Museum of Immigration - 19 Princelet Street
19 Princelet Street in Spitalfields is a magical unrestored Huguenot master silk weaver's home, whose shabby frontage conceals a rare surviving synagogue built over its garden.
19 Princelet Street Spitalfields is London's only museum of conscience and Europe's first and only museum of immigration and diversity.
'.lately erected by the said Samuel Worrall two brick messuages one fronting to Princes Street (later renamed Princelet Street)... and which said piece of Ground is parcel of a larger piece of Ground in Spittlefields aforesaid. '
Suitcases and Sanctuary is a special exhibition exploring stories of immigration in the rarely accessible Spitalfields Centre and historic synagogue at 19 Princelet Street. Search in suitcases displayed around the building for the dreams and hopes of generations of refugees.
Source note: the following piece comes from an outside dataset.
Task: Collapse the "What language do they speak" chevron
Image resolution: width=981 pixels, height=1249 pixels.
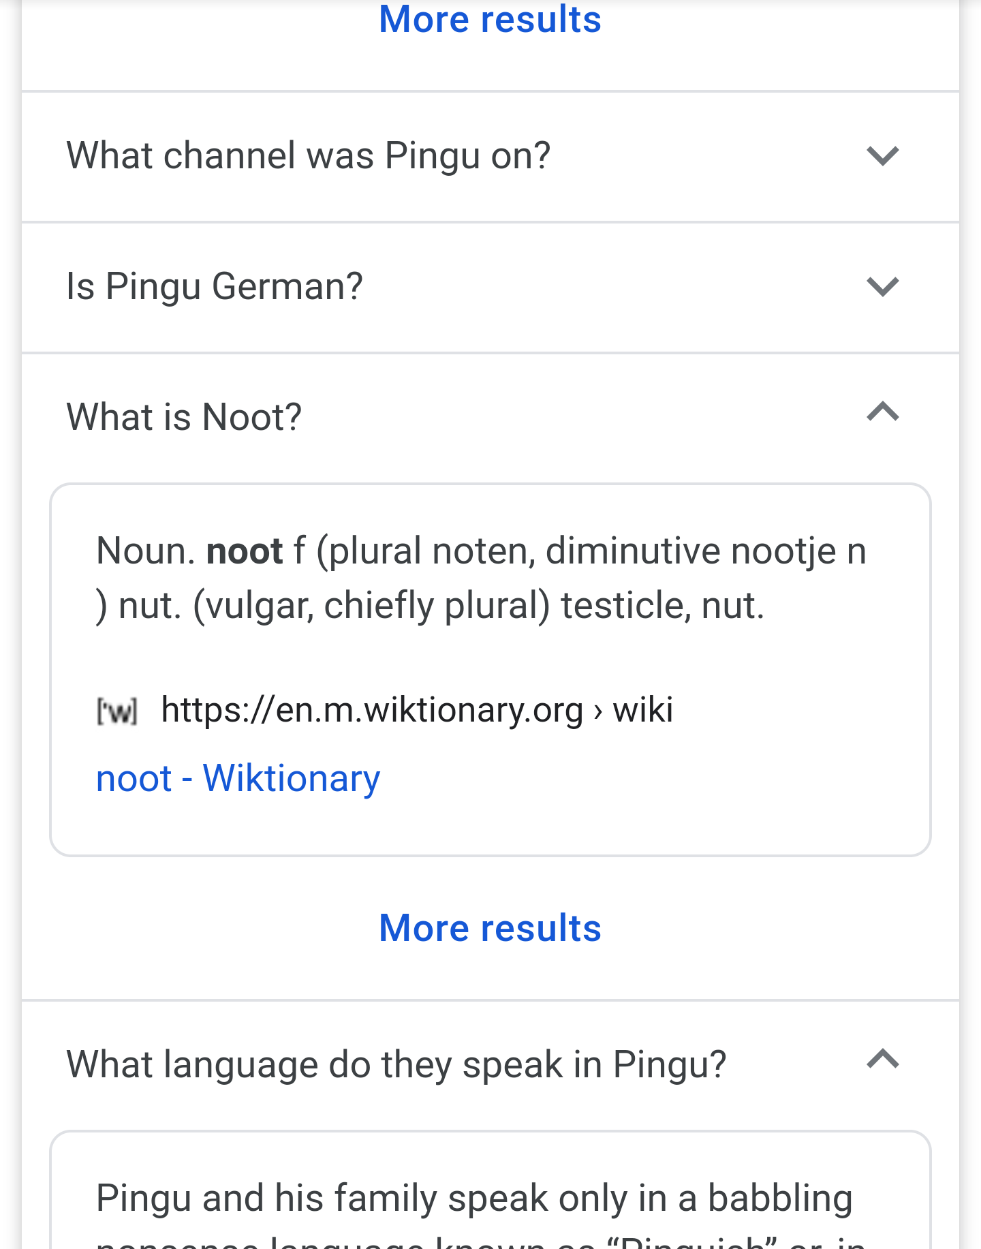Action: click(x=883, y=1060)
Built in 1719 this 'brick messuage' became the home of the Ogier family, who had escaped from persecution in France. They entered the silk weaving trade and prospered mightily. As most Huguenots moved on, the elegant Georgian houses were sub-divided into lodgings and workshops.
At 19 Princelet Street the attic windows were altered to let in more light for weavers to work, but later occupants of the house followed other trades and professions, including Mrs Mary Ellen Hawkins who used it as an industrial school, and Isaiah Woodcock who was a carver and gilder.
The Irish came, and later the Jewish emigrants from Eastern Europe. One little group of early arrivals, mostly from Poland, formed the Loyal United Friends Friendly Society to help newcomers, just as the Huguenots had pioneered such self-help groups in the late 17th and 18th centuries. They took a lease on 19 Princelet Street. In the garden where the Ogier children once played, in 1869 the Jews erected a synagogue.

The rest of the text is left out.